Sleep is a Disease

Sometimes, it feels like my entire life is just grappling with the demands and effects of my uneven sleep cycle. Sometimes, it feels like sleep is life's great central theme, not love, or innocence, or salvation. At my weirdest, I may believe that sleep is the most important thing in civilization.


I started falling asleep during class in middle school. I was getting older and shedding all that hyperactive, overabundance of energy that keeps kids wide-eyed and electric during our early childhood. For whatever reason, I was staying up later, waking up early and building up my sleep debt. Often I theorize that this debt has continually grown to this day as I lose more hours to it, to the point where it feels like I'm years behind on sleep. I'm pretty sure I can nap for 15 hours if I unleash the sloth within.

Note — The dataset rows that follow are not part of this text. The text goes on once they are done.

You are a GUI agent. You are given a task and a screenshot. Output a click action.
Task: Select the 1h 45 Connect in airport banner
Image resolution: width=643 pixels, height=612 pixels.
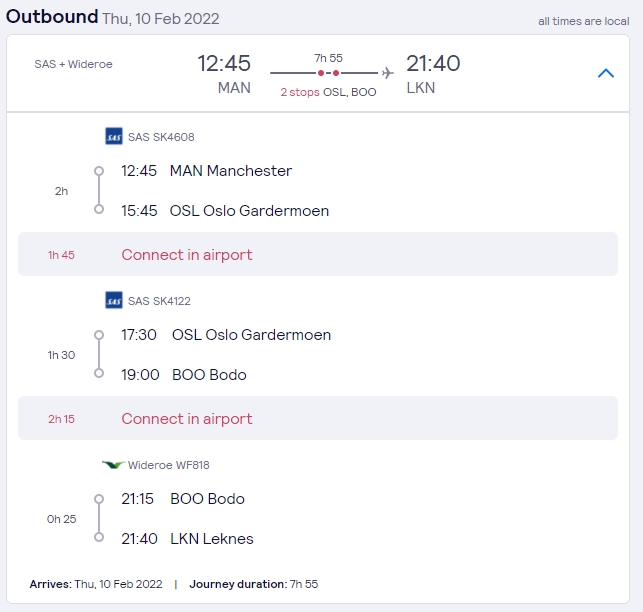click(x=317, y=255)
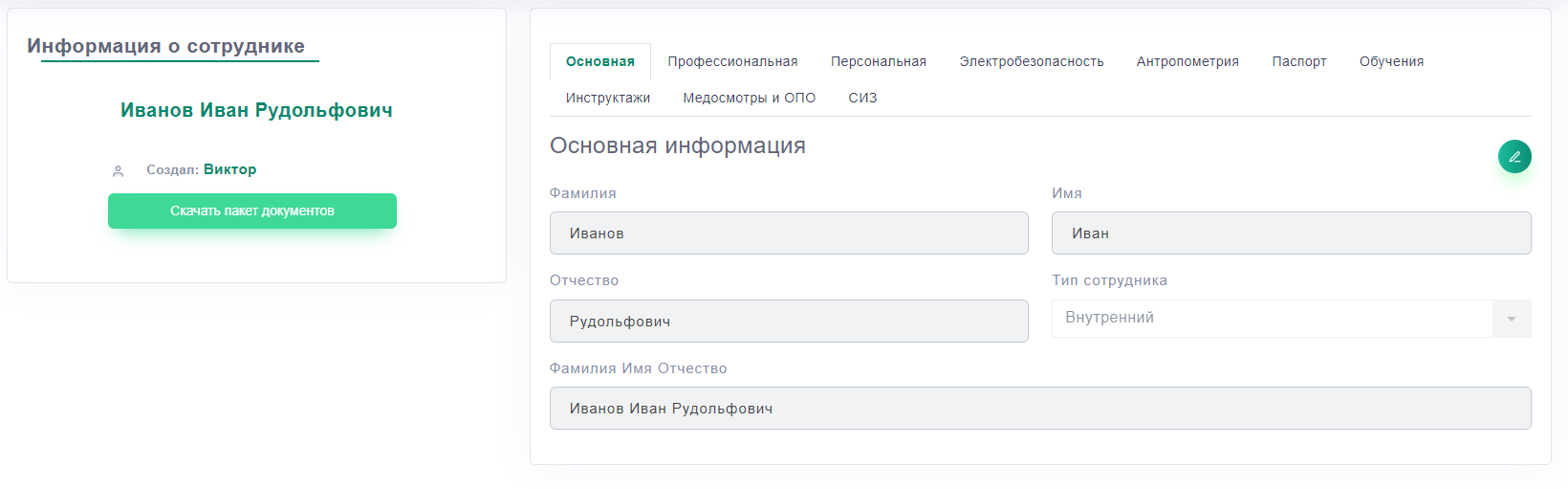Open the Инструктажи tab

(x=607, y=98)
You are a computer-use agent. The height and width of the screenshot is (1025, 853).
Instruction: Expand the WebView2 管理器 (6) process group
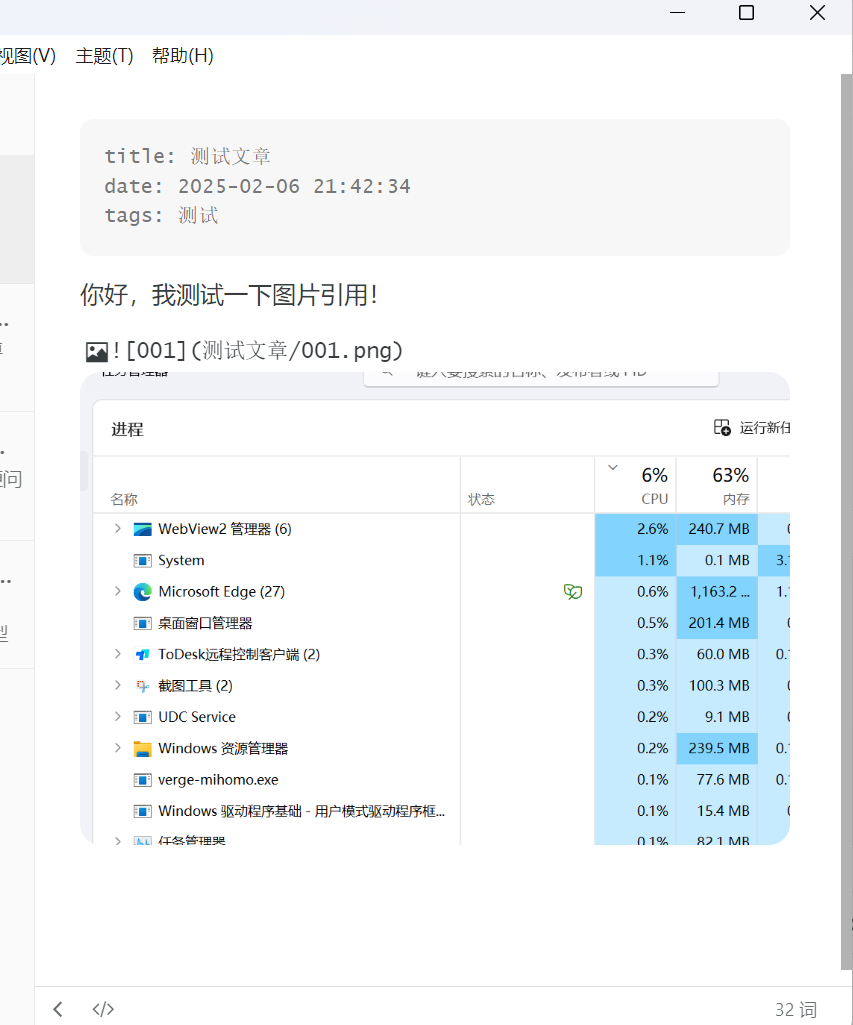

As a result of my helpless battle against the sandman, I learned to sit in the back of the room, put my head down and peak up every few minutes. It's not that I wanted to be a bad student or that I was bored. I was just, too often, unbearably sleepy. Teachers would usually ignore me or wake me up and ask me if I was okay -- a nicer way of telling me I just got caught so I should get it together. Once, in high school, a teacher just kicked the leg of my desk. I jolted awake and the teacher pretended to stumble. "Oh, sorry, tripped," he said. But the joke's on him, I still fell asleep in his class.

Another time, towards the end of my senior year, one of my teachers was getting supplies out of a cabinet located next to my desk. I was in my preferred slumber position -- head down in a dark nest created by my arms. I was likely having one of my many awkward dreams about ostriches.

"Your life couldn't possibly be that hard," he said as he dug through the cabinet.
I woke up and had no idea what he was talking about.
"Your head is always down."
"Oh!" I said, suddenly aware of the implied image I've had for years. "It's not that, I just don't sleep a lot. At all."
He didn't seem to believe me, but he didn't seem to care that much either.

College was a brave new world of sleeping habits. Any time I chose to have a class at 7 AM, it would almost be pointless because I would simply be knocked out. But if I signed up for one later in the day, I'd still inevitably succumb to sleep, but I would get my shit together by the end of the class. Also, somehow no matter when my first class of the day was scheduled, I would always wake up no more than an hour before it. Every morning was about how fast I could go from groggy lethargy to adrenaline panic.

The conversations we have with ourselves in bed during these years are fun. I looked for any reason to justify a few more minutes or, even, not going to class at all. Often my arguments, which require more energy to construct than actually getting up, involve being absent altogether as a less embarrassing option than showing up late. Once, I even justified my sleeping in by planning my entire future, and how this class was merely a speck in the grand scheme of things, and that perhaps it would be best to save up this energy for the real work later on.

Then there are the adventures in sleep deprivation. As a writer, I had many papers and stories to do, and my habits taught me that I enjoyed it most in one long sitting. I would start work well into the evening and finish by class time in the morning. If I was lucky, I could catch an hour or two before I had to report. On my worst day, I was awake for 36 hours straight. I know that doesn't sound like much to the more eccentric insomniacs out there, but for me, it was like a descent into the madness. I swore I could feel the universe in my bones.

I've been working on getting in sync with the world these days. I get up when I know I need to; for work, for health, or just to enjoy the sunlight. Waking up late feels more like a depressing failure. It reminds me that my calibration is broken, and I feel left behind when the sun goes down too soon. Without a regular job to hold me to the fire, I grapple with my alarm and willpower to fluctuating success.

Looking back at my Twitter feed, I would see maybe 1/4th of the tweets are observations about sleep or dreams or sleep. It's entirely possible that I'm just a fucking boring dude. But barring that, I have a sneaking suspicion that the outcome of much of my life is dependent on my sleep.

If I could just get by on 6 hours like a normal person, I would be an exponentially more useful person. I would get my procrastinating out of the way sooner, I would stay sharp without relying on coffee, I would have more life to live.

Everyone has dreams and fantasies about reaching their maximum potential, and on the days where my projects don't progress because I can't get through my mind's fog, I can't help but feel like sleep is the thing holding me back. Too often, I succumb to the stupid sandman, and I hate him for the time he steals from me every day.